Little Venice London and Regent’s canal London
Date of the photos: 21.08.2013
Photos by me.
Photos and images from London, United Kingdom
Little info about Little Venice, London:
Maida Avenue, Warwick Crescent and Blomfield Road, the streets in the south of Maida Vale overlooking Browning’s Pool including the section of Randolph Avenue south of Clifton Gardens are known as Little Venice. According to one story, the poet Robert Browning, who lived in the area from 1862 to 1887, coined the name. However, this was disputed byLord Kinross in 1966 and by London Canals. Both assert that Lord Byron (1788–1824) humorously coined the name, which now applies more loosely to a longer reach of the canal system. Browning’s Pool is named after the poet, and is the junction of Regent’s Canal and the Paddington arm of the Grand Union Canal.
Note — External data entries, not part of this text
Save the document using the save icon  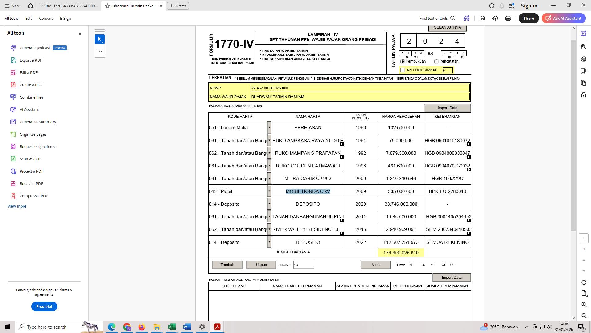[x=482, y=18]
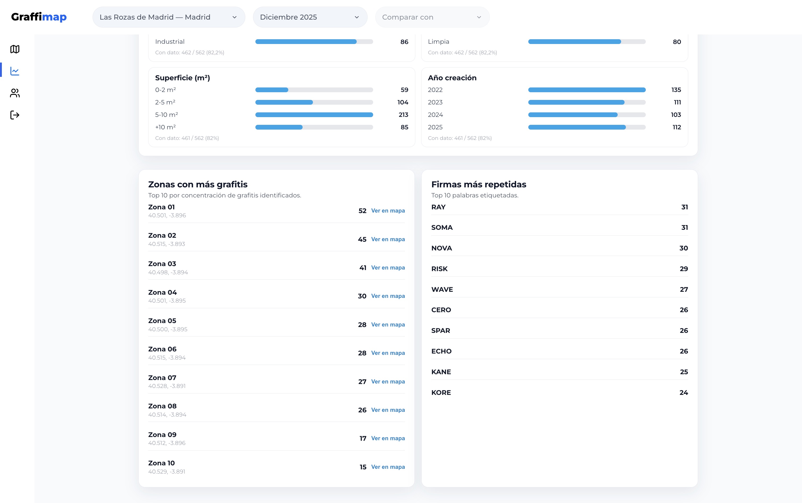Image resolution: width=802 pixels, height=503 pixels.
Task: Open the statistics chart sidebar icon
Action: [15, 71]
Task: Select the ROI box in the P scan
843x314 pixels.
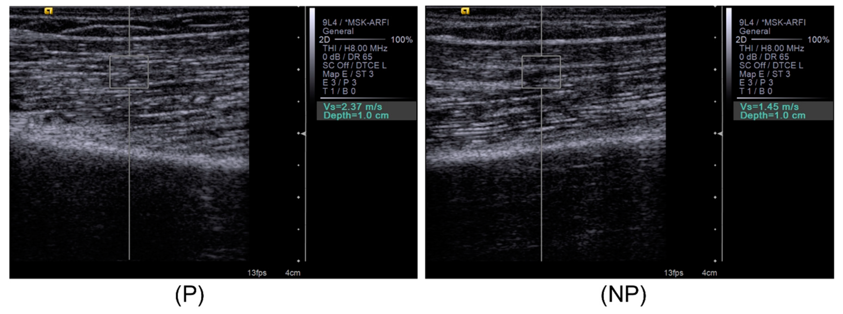Action: pos(129,72)
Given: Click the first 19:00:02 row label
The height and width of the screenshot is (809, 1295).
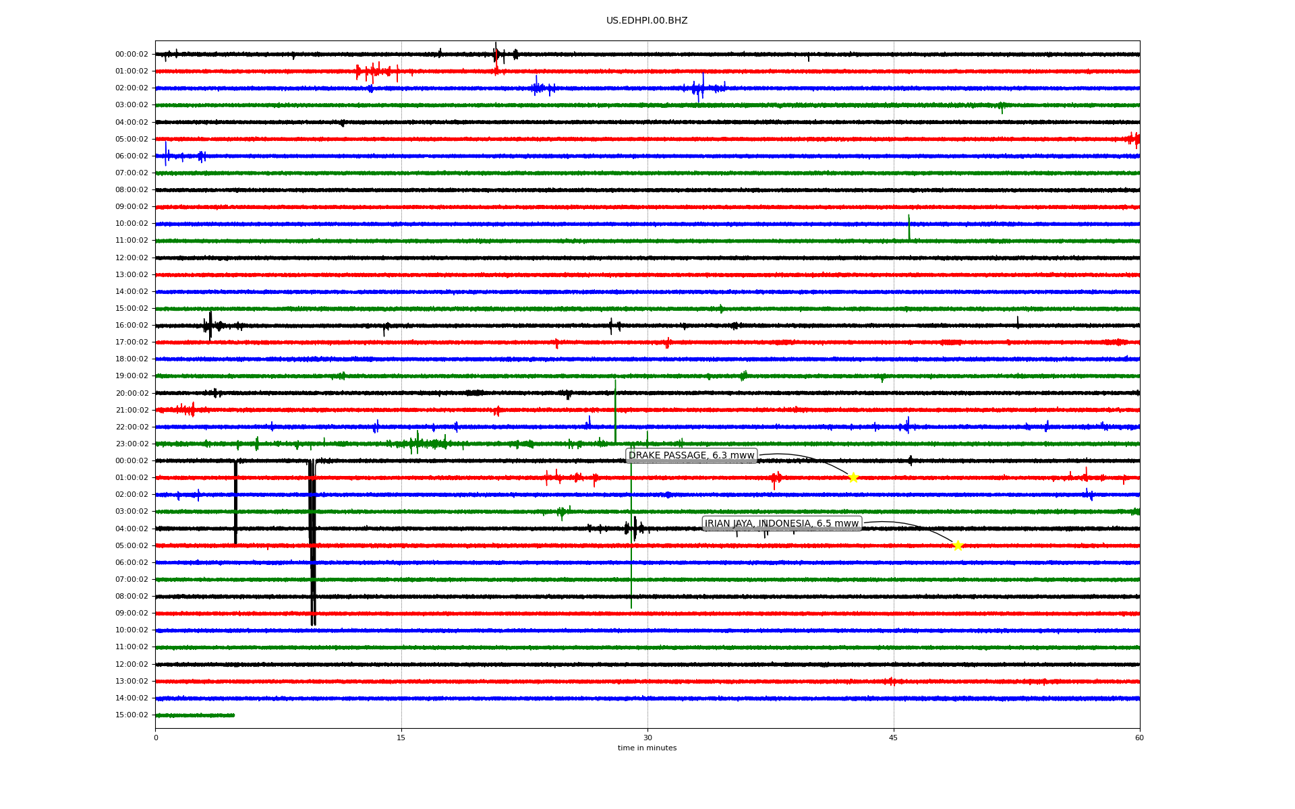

South Maida Vale, one of London’s prime residential areas, also has a reputation for its shops and restaurants, as well as for the Canal Cafe Theatre, the Puppet Theatre Barge, the Waterside Café and the Warwick Castlepub. A regular waterbus service operates from Little Venice eastwards around Regent’s Park, calling at London Zoo and on towards Camden Town. Since 1983 the Inland Waterways Association has hosted the Canalway Cavalcade in Little Venice
Info about Regent’s Canal, London:
The eight and a half mile long Regent’s Canal was planned by Thomas Homer, a businessman who saw the potential for a new waterway to link the Grand Junction Canal at Paddington with London’s docks to the east. The canal was designed and built in collaboration with the famous architect, John Nash. Nash planned the canal to encircle another of his projects – the newly completed Regent’s Park – and as a friend of the Prince Regent he obtained the Prince’s permission to name the canal after him. In 1812 the Regent’s Canal Act was passed and a company formed to build the canal. James Morgan was appointed by Nash as the engineer.
From the start, the canal was a great success. After the ceremonial opening on 1st August 1820, companies rushed to occupy the canalside wharves. By 1840 Thomas Pickford Limited of City Road Basin had some 120 craft with as many horses to pull them – the largest boat fleet on the canal.
However, competition from the railways was looming and in 1837 London’s first mainland railway station was opened at Euston. For a while the two transport systems worked side by side and many of the building materials for the new north London rail termini were carried by canal. Gradually the faster railways attracted commercial traffic away from the canal, although the canal company cut tolls and strengthened the boat fleets in a valiant attempt to compete.
Starved of funds the Regent’s Canal finally foundered as a commercial trade route when munitions traffic ceased after World War II. The government nationalised rail, road and canal transport in 1948 and set up the British Transport Commission to administer them all.
In 1963, British Waterways took over the running of 2000 miles of canal and river navigation which have become widely used for a variety of recreational and leisure activities. In London the Boroughs work together with British Waterways to provide a historic and interesting canalside walkway through London for all to enjoy.